◆ Task description ◆
Rewrite everything from the line containing "This screenshot has height=405, width=1080." down to the line containing "y-right-tick-label: 18 is", swapping "screenshot" for "image" and leaving all else unchanged. Return only those lines.

◆ Data provided ◆
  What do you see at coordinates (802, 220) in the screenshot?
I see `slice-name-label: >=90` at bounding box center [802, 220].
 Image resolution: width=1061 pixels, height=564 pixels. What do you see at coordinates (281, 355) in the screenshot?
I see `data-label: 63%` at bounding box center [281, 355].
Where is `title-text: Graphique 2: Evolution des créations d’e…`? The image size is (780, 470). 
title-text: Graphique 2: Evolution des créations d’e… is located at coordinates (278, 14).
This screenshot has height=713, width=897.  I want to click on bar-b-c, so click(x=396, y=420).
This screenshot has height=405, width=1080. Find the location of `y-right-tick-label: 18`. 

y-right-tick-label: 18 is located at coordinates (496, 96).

---

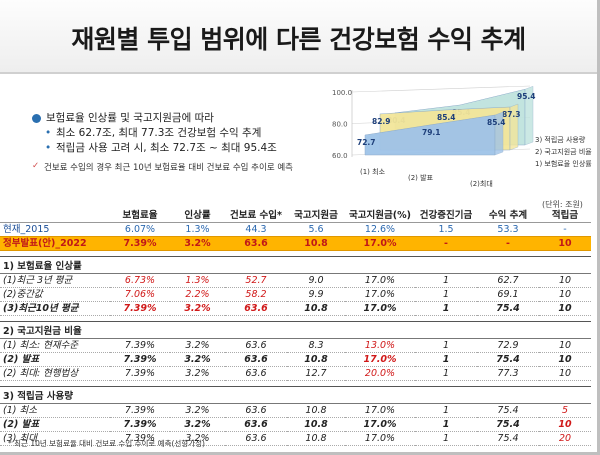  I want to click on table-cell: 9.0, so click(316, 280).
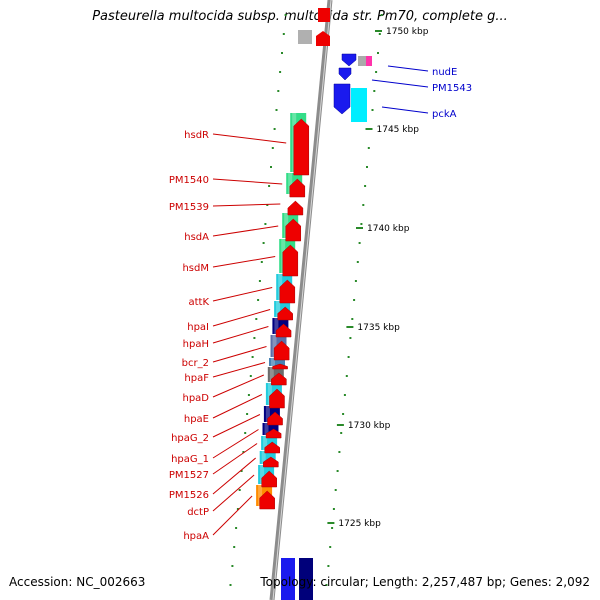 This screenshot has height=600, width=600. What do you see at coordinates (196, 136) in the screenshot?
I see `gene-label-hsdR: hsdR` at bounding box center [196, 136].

◆ Task solution ◆
This image has height=405, width=1080. Find the location of `y-right-tick-label: 18`. 

y-right-tick-label: 18 is located at coordinates (496, 96).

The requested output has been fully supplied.